The disc autoplays with trailers for Where’d You Go, Bernadette?, and On The Basis of Sex before booting to an animated menu.
There are a handful of short featurettes on the disc.
Making Of (4:37)
Prosthetic (3:14)
Relationship (3:29)
VFX Breakdown (2:20)
Deleted Scenes (10:14)
Red Carpet World Premiere (3:06)
The extras are rather cursory and disappointing, and even the Deleted Scenes merely show extended scenes (complete stage performances without cutaways) rather than any new footage or story beats.
Conclusion
Charlie Chaplin was the master of his own destiny, a savvy businessman who owned his own movies and kept full creative control. So when he became the biggest movie star in the world, he was able to consolidate that into a lasting legacy. Laurel and Hardy on the other hand were under contract to Hal Roach studios; they didn’t own their films, and just like the Carry On movies, it was the producers and the studios that made the money, not the stars. The film’s prologue set in 1937 shows the result of this, with Stan Laurel wanting that control, but with Oliver Hardy rather not wanting to rock the boat, and with Hal Roach taking advantage of that, playing his top stars against each other. Laurel wanted to jump ship and sign with Twentieth Century Fox, but Hardy didn’t want to break his contract, and that led to Hardy making a film with Harry Langdon to fulfil his contract, a one off, but something that Laurel saw as a betrayal.

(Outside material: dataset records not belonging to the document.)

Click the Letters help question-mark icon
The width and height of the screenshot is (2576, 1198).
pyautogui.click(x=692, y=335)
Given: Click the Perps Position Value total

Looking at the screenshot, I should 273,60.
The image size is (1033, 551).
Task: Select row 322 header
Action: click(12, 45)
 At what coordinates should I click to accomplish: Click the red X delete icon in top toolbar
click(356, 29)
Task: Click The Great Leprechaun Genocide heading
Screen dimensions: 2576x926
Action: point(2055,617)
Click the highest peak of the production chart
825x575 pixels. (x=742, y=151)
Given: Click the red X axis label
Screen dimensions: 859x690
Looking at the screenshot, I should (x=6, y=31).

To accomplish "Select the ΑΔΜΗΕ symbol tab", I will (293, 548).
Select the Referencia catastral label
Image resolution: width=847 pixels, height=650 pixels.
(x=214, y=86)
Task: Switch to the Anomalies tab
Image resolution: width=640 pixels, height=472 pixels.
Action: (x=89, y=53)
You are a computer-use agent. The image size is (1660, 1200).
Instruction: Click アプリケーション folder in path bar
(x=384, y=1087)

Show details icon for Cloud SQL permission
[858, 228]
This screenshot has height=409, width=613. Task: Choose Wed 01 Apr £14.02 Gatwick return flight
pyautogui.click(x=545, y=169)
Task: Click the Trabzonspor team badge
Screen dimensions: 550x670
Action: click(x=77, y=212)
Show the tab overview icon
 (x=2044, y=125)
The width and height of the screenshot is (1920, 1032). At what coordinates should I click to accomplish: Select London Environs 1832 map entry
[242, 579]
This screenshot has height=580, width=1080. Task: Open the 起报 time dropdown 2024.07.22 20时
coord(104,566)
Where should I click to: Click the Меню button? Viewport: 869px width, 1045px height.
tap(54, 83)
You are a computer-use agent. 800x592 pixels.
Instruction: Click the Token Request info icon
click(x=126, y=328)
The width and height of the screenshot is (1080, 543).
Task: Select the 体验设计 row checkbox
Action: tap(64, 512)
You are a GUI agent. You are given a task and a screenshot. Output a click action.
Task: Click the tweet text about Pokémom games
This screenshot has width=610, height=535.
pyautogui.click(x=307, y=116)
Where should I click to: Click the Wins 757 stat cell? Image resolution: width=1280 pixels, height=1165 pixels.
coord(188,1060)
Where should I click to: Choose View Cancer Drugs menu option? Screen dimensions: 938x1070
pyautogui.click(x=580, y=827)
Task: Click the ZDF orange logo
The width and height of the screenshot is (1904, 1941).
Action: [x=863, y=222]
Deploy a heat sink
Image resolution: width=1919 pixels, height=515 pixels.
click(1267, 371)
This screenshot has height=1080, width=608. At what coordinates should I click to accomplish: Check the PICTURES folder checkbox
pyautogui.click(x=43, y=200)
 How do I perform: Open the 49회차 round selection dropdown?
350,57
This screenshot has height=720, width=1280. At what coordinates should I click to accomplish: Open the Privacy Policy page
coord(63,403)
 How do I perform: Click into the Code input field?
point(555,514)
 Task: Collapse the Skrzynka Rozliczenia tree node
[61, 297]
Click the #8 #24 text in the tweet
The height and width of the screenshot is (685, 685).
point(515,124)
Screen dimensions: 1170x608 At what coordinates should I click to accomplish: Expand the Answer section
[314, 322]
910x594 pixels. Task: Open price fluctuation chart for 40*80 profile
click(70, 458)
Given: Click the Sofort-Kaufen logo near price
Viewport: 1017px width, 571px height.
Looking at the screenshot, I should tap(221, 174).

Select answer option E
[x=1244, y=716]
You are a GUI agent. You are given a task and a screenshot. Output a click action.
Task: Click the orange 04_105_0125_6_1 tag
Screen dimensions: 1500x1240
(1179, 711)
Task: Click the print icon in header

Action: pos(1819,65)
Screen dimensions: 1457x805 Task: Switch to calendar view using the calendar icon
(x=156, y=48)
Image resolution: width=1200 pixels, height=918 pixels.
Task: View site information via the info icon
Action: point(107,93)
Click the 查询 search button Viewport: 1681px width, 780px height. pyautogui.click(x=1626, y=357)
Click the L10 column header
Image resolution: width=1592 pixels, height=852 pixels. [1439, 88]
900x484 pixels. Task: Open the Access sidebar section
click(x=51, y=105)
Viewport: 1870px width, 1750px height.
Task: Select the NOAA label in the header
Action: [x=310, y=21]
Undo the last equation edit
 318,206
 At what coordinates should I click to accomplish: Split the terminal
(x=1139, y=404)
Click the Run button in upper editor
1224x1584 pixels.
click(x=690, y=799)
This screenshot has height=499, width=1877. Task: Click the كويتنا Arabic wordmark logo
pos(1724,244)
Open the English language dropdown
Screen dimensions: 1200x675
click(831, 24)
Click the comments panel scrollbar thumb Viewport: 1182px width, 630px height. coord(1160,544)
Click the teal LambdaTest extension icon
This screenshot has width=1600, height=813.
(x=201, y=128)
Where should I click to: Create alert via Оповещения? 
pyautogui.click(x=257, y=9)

That’s the mood with which we pick up the story 16 years later, as the duo embark on a theatre tour to gain the publicity and funding to re-launch their film careers. This is something of a little dramatic licence in the film, as it implies that their partnership stalled in the intervening years, and the resentment sort of festered. The facts are that they made five more films for Hal Roach until 1940, a film for RKO, and they were working constantly for Twentieth Century Fox until 1945, another seven films culminating in The Bullfighters plus one for MGM. However the subsequent eight years were fallow with only their last film, Atoll K made in 1951.
It does feel as if they’re rekindling their friendship and partnership at the start of the story, a theatre tour under the auspices of impresario Bernard Delfont, although he’s investing his time and efforts in younger talents like Norman Wisdom. Laurel and Hardy get a quiet welcome, a cheap hotel, and a small theatre with mostly empty seats to perform to. But the magic is still there in their act, and their friendship, and the film uses the trick of recreating certain iconic film scenes to remind us of them at their best, whether deliberately as the characters play to the crowd, or as in one delightful scene in a railway station, purely accidentally.
It’s a slow build at first, but as they put some effort into publicity, their renewed fame grows, and the crowds at the theatres get larger, the theatres get larger too. There is an added layer to the comedy when their wives Lucille and Ida join them, and they have a sardonic byplay that rivals their husbands’ onstage slapstick comedy. Everything seems to be coming together, but there is still that lingering issue from the Hal Roach days, there’s Laurel’s attempts to get a film deal together, and his choice to not tell Hardy when he runs into problems with the producer, and finally there are Hardy’s health issues. This all leads to the moment where their comeback is jeopardised unless they can resolve all this, the dramatic arc to the film.
Stan & Ollie works because it really captures the characters we know so well, while revealing the lives that we didn’t know about, telling an emotionally effective and well put together story. That Stan & Ollie will make you laugh goes without saying, but it will also elicit tears as well, as it tells this tale of friendship and love that was even stronger in real life than it was on screen. It also effortlessly captures the magic of film comedy’s first and greatest double act. It may start off slowly, but by the end of the film, I was utterly entranced and loving every minute of it. Steve Coogan and John C. Reilly are Laurel and Hardy.